Movimento dos Focolares

Cristãos na política

Mai 25, 2010

Discurso de Maria Voce, presidente do Movimento dos Focolares, na XXIV Assembleia plenária do Conselho Pontifício para os Leigos, que dedicou as discussões ao tema “Testemunhas de Cristo na comunidade política”

“São necessários políticos autenticamente cristãos, mas, antes ainda, fieis leigos que sejam testemunhas de Cristo e do Evangelho na comunidade civil e política”. Afirmou Bento XVI falando, dia 21 de maio passado, à XXIV Assembleia plenária do Conselho Pontifício para os Leigos, que dedicou as discussões ao tema “Testemunhas de Cristo na comunidade política”. Nomeada, em 2 de dezembro, como consultora desse Conselho, Maria Voce, presidente do Movimento dos Focolares, também participou da Assembleia. O tema foi escolhido para responder a um desejo do Papa: dar vida a “uma nova geração de cristãos, que saibam verdadeiramente empenhar-se na política. Iniciou-se – conta Maria Voce – um debate vivaz. O que emergiu de maneira mais forte é que não é a Igreja que deve ‘fazer’ novos políticos. Cabe a ela a missão de formar os cristãos. E se os cristãos forem formados poderão ser também bons políticos. Partir, portanto, do testemunho cristão: ser testemunhas de Cristo na comunidade política”.
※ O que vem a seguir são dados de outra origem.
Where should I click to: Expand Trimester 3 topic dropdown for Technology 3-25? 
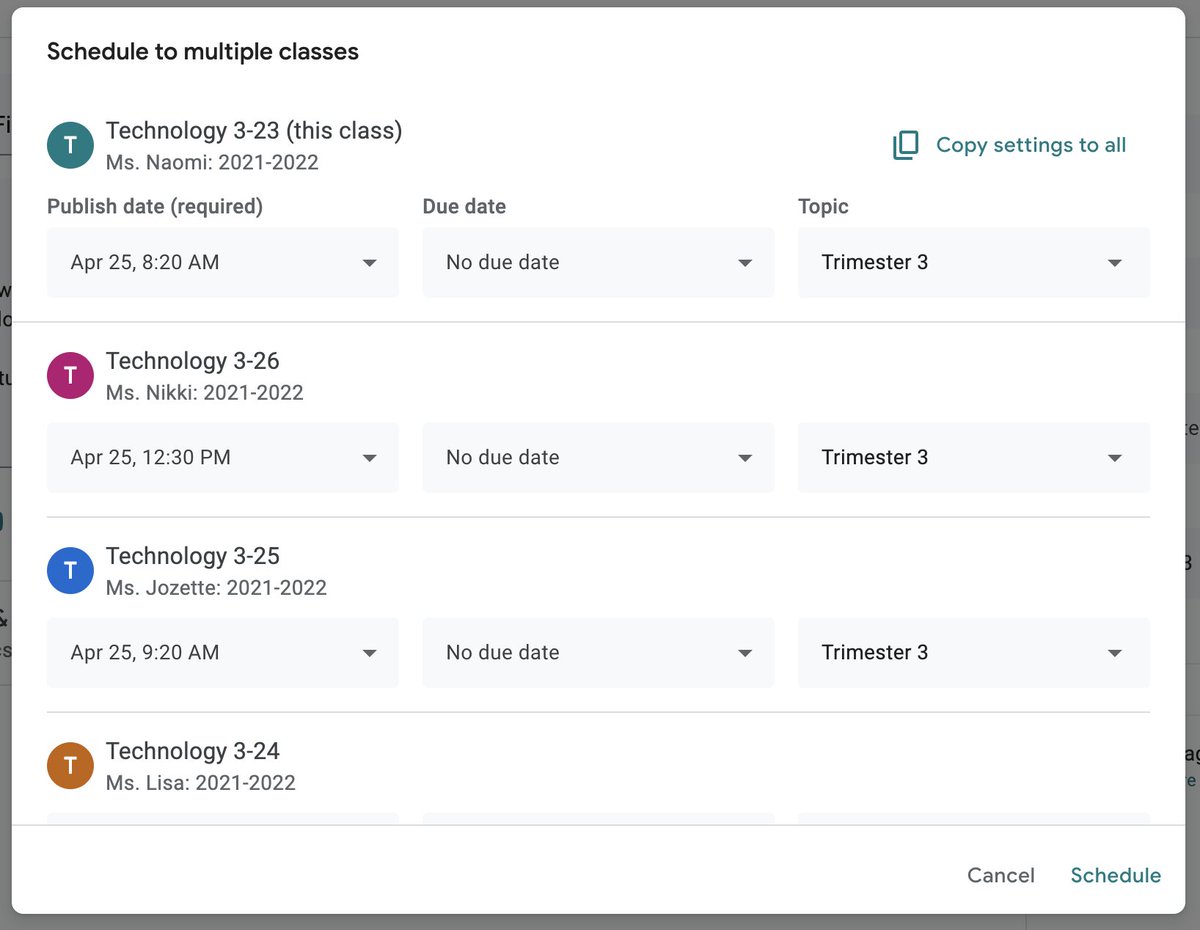coord(973,653)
“De várias frentes – prossegue a presidente do Movimento dos Focolares – salientava-se como um dos espaços privilegiados para a formação dos cristãos, hoje, são os movimentos”. Também o Papa Bento XVI o sublinhou no seu discurso aos membros e aos consultores da Assembleia. “A participação dos cristãos nas associações de fieis, nos movimentos eclesiais e nas novas comunidades – disse o Santo Padre – pode ser uma boa escola para estes discípulos e testemunhas, sustentados pela riqueza carismática, comunitária, educativa e missionária própria dessas realidades”. Maria Voce falou durante a assembleia narrando algumas experiências do Movimento dos Focolares no campo da política. “Não se pode pensar que o Movimento dos Focolares não se interesse pela política – ela afirmou – se lembramos que o primeiro focolarino casado era um político, Igino Giordani, no caminho da beatificação. E ainda Chiara Lubich, que ensinou a olhar a um único Pai e que somos todos irmãos, portanto os políticos também são nossos irmãos a quem devemos sustentar”.
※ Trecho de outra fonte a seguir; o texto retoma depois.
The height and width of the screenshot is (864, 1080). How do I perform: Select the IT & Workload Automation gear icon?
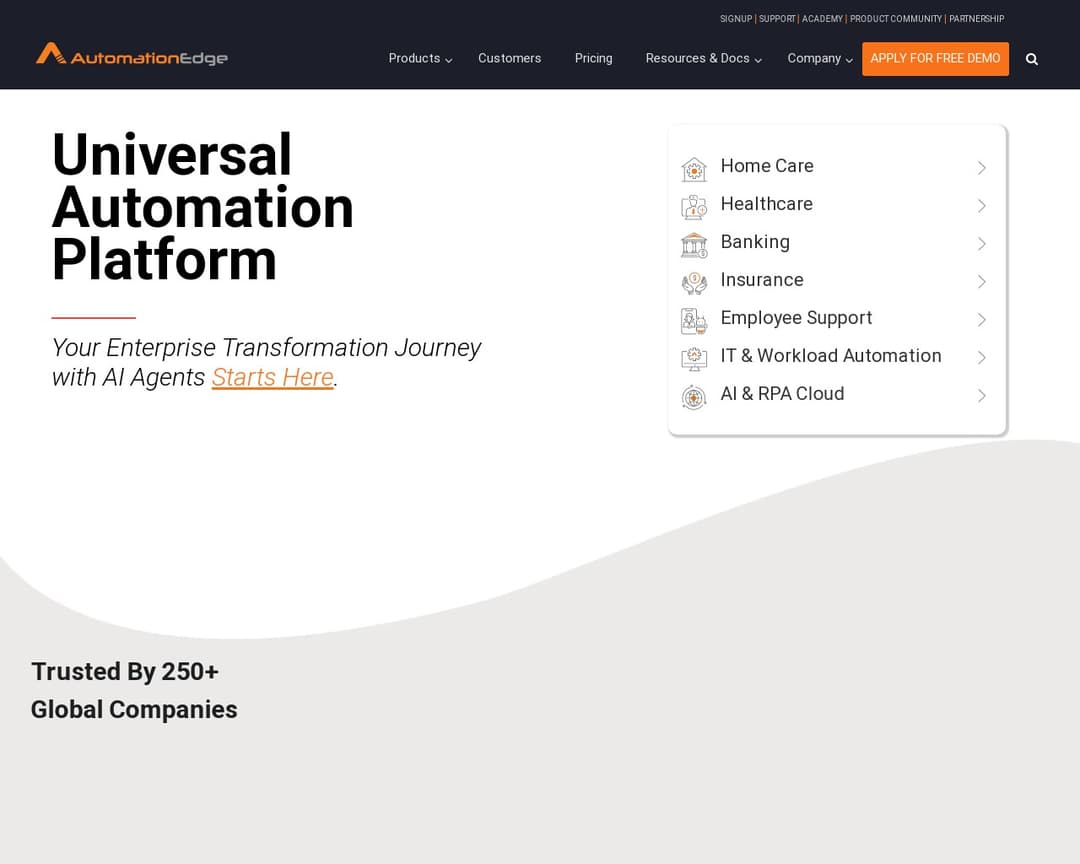point(694,357)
Entre as experiências citadas na assembleia, a do “Fórum permanente político pela unidade”, constituído na Coréia do Sul, em 2008, e composto por um ativo grupo de parlamentares que adere ao Movimento Político pela Unidade. O Fórum nasceu com a intenção de oferecer um espaço estável de diálogo e de projetação política. Em sua recente viagem à Ásia, Maria Voce encontrou os membros do Fórum e os encorajou no engajamento para a sustentação de uma política que tenha como referência a fraternidade. E justamente por essa sua finalidade esta iniciativa recebeu, no dia 26 de fevereiro passado, um reconhecimento público, da Presidência da Assembleia Nacional, como o melhor grupo de pesquisa – entre os 60 concorrentes – na atividade parlamentar e na atuação da Constituição. A soma em dinheiro que acompanhava o troféu foi imediatamente destinada à implementação de uma “Escola de formação social e política”, que o MppU na Coréia programou inaugurar no próximo semestre.